==== Records for the exercise

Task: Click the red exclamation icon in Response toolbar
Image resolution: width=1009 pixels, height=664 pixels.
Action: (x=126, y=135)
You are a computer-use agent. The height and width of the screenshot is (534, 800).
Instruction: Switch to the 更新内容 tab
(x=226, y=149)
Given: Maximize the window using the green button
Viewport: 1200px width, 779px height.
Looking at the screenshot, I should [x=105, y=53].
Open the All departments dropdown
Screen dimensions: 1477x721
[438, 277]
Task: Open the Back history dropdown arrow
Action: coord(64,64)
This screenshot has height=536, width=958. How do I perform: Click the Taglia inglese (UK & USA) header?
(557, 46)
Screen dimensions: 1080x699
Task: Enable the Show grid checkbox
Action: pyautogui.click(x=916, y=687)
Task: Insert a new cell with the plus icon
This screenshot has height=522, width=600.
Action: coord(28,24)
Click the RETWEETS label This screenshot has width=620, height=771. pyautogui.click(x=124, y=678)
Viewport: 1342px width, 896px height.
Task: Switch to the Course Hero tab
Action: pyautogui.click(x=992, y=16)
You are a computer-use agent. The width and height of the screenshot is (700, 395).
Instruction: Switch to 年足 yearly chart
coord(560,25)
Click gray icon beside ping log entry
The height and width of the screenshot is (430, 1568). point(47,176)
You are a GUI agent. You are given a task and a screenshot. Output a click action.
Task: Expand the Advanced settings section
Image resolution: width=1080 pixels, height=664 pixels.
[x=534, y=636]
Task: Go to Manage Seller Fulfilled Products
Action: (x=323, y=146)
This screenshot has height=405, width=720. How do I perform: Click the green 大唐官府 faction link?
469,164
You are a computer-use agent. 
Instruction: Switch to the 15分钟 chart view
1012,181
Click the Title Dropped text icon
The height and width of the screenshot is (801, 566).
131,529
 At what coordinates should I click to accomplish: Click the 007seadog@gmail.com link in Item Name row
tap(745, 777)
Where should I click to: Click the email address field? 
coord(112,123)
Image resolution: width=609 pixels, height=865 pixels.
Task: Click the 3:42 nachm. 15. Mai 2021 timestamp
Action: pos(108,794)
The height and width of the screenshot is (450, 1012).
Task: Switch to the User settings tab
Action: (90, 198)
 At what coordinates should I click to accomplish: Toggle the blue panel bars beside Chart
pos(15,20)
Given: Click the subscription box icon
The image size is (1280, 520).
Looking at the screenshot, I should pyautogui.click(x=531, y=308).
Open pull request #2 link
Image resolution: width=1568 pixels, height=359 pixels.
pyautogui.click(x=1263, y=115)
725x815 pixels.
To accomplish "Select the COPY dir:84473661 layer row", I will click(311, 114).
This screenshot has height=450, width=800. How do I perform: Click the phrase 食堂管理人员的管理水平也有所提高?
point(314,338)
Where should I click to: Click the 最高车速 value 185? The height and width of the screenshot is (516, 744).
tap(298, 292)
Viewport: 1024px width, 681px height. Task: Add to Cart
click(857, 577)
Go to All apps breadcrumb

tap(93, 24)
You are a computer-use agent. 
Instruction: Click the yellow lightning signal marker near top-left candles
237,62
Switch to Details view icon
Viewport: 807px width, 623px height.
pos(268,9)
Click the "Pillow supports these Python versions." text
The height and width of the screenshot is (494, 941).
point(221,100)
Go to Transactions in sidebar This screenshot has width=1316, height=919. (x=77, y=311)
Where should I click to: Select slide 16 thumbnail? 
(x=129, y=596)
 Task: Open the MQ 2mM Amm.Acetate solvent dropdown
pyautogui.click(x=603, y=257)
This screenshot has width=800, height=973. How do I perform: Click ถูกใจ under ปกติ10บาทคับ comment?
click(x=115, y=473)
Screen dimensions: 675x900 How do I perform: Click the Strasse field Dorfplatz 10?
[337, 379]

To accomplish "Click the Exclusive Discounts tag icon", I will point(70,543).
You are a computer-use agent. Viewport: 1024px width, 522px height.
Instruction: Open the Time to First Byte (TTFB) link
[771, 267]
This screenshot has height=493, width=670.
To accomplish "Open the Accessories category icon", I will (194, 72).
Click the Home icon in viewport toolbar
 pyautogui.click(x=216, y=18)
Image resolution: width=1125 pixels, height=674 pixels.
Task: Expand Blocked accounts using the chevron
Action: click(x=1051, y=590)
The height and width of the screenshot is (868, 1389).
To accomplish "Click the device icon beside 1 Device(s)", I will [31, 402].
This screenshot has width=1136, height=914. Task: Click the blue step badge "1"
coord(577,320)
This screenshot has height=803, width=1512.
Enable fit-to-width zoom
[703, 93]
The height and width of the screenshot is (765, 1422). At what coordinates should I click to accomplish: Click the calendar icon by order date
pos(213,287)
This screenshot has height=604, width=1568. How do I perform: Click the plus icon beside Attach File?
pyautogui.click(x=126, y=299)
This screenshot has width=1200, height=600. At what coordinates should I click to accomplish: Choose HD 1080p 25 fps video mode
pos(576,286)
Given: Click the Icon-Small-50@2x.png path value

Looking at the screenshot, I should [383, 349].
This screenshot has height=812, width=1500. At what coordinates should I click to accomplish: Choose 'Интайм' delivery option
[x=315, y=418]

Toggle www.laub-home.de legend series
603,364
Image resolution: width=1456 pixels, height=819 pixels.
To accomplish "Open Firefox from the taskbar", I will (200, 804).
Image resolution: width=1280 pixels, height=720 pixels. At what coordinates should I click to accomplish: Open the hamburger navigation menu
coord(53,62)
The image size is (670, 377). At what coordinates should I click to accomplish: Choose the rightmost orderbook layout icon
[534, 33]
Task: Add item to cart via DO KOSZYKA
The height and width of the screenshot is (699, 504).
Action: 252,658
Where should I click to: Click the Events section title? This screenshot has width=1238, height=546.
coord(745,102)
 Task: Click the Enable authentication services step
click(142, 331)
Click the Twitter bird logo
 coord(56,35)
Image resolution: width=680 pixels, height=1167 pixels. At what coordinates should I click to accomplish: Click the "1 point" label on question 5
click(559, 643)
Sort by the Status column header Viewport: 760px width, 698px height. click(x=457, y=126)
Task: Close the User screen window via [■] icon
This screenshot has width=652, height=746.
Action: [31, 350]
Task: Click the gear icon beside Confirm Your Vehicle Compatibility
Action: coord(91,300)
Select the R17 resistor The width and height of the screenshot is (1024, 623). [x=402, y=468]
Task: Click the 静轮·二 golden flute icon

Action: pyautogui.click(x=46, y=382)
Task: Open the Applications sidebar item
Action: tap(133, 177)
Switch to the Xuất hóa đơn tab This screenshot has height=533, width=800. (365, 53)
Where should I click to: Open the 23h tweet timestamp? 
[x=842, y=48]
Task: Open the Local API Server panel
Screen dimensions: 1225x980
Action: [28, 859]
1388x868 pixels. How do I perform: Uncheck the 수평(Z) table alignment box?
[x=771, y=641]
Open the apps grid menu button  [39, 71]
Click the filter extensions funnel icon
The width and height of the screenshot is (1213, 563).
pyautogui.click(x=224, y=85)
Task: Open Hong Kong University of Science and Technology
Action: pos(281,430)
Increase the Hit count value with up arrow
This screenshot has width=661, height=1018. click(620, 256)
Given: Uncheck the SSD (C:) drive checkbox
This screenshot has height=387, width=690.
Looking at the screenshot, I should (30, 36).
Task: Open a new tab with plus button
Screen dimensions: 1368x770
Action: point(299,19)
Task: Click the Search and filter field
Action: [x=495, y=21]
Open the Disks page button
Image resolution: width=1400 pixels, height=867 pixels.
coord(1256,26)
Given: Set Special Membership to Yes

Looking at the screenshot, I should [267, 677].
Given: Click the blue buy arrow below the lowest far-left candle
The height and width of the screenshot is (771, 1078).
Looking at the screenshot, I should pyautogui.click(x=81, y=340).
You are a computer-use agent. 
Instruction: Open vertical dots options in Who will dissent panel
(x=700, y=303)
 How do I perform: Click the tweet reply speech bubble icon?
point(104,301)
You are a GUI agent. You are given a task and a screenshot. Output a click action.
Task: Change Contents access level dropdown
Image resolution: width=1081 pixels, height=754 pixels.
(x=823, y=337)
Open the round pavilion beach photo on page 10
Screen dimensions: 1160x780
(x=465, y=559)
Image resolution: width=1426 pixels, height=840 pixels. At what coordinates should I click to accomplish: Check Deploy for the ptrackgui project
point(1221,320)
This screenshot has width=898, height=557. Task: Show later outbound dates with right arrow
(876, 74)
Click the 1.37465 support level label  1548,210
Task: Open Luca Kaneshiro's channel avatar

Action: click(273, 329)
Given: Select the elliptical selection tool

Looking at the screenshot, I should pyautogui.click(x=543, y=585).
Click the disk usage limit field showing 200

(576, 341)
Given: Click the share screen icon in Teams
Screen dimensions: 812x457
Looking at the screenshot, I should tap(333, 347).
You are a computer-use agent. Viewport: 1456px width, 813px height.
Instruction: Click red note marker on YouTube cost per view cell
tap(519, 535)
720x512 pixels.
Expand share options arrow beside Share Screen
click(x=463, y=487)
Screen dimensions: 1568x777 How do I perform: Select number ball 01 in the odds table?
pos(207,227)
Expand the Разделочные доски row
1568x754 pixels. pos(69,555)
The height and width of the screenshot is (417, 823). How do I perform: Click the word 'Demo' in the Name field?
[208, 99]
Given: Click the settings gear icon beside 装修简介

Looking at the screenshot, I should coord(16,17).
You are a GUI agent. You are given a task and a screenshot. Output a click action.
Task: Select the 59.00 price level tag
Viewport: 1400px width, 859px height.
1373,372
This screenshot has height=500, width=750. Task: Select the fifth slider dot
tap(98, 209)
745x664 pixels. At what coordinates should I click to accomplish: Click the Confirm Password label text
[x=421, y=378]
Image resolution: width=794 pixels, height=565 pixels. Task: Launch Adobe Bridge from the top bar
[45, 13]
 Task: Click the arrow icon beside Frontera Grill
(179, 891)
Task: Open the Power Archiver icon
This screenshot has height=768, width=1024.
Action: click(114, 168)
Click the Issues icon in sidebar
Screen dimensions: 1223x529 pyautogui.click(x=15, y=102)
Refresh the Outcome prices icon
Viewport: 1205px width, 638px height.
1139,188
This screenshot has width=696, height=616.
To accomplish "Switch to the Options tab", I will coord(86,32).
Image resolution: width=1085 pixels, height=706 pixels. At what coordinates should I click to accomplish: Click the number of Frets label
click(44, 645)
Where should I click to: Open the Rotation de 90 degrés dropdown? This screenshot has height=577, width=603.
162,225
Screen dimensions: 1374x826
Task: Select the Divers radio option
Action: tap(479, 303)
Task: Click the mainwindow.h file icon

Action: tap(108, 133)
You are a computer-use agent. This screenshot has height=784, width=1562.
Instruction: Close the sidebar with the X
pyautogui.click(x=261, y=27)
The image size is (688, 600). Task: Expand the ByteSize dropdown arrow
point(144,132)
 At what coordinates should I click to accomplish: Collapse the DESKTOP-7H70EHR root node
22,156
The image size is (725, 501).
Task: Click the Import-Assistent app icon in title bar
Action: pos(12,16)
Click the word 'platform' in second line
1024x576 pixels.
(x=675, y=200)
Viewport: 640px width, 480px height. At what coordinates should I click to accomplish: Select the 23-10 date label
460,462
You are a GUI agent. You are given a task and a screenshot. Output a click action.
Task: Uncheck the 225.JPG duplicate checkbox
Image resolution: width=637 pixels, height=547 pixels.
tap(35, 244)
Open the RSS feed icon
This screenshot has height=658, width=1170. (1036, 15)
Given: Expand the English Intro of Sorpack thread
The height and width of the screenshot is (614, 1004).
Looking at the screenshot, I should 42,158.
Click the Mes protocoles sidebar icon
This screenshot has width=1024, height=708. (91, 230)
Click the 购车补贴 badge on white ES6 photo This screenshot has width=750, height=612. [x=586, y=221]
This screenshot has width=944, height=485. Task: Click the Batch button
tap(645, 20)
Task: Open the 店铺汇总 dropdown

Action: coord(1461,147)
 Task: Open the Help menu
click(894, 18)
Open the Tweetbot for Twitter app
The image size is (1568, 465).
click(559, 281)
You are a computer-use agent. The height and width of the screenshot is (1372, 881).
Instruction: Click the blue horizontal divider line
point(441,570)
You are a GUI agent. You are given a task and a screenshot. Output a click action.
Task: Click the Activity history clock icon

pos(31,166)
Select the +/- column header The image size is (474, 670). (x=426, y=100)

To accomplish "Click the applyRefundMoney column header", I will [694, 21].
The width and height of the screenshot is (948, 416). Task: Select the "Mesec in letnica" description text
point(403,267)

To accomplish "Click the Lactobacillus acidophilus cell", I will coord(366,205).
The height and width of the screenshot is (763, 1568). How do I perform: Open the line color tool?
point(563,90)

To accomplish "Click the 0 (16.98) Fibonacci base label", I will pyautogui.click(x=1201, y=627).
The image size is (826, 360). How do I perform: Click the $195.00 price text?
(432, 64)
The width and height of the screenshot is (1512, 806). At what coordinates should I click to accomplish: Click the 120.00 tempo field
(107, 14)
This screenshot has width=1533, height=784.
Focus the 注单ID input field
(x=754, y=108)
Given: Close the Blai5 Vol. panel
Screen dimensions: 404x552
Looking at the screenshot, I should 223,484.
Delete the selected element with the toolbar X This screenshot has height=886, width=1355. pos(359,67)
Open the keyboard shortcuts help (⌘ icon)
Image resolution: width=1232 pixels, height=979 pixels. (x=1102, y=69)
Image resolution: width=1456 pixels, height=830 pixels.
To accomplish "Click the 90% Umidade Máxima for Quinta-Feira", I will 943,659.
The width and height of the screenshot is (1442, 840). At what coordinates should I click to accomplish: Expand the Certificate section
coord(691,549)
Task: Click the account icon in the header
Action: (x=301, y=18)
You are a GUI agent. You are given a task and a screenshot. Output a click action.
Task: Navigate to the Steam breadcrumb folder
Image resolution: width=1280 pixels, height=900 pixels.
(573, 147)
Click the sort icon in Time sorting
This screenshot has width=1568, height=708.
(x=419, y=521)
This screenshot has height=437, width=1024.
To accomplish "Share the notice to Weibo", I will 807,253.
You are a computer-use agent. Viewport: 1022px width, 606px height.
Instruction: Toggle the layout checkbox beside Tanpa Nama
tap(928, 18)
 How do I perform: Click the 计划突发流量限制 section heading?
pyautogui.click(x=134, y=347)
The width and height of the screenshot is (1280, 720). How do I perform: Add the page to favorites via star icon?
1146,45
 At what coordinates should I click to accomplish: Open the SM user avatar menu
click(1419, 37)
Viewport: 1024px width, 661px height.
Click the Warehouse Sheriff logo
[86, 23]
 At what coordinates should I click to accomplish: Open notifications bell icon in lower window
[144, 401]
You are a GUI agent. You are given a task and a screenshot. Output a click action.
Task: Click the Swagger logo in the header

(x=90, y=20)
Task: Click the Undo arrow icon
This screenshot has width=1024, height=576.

========

• _Goal of the exercise_
Rewrite the rows from the line containing "At what coordinates should I click to accomplish: Open the SM" through the end of the rows, substituting "OpenAPI" for "Swagger" and leaving everything else unchanged.

• _Finished task_
 At what coordinates should I click to accomplish: Open the SM user avatar menu
click(1419, 37)
Viewport: 1024px width, 661px height.
Click the Warehouse Sheriff logo
[86, 23]
 At what coordinates should I click to accomplish: Open notifications bell icon in lower window
[144, 401]
You are a GUI agent. You are given a task and a screenshot. Output a click action.
Task: Click the OpenAPI logo in the header

(x=90, y=20)
Task: Click the Undo arrow icon
This screenshot has width=1024, height=576.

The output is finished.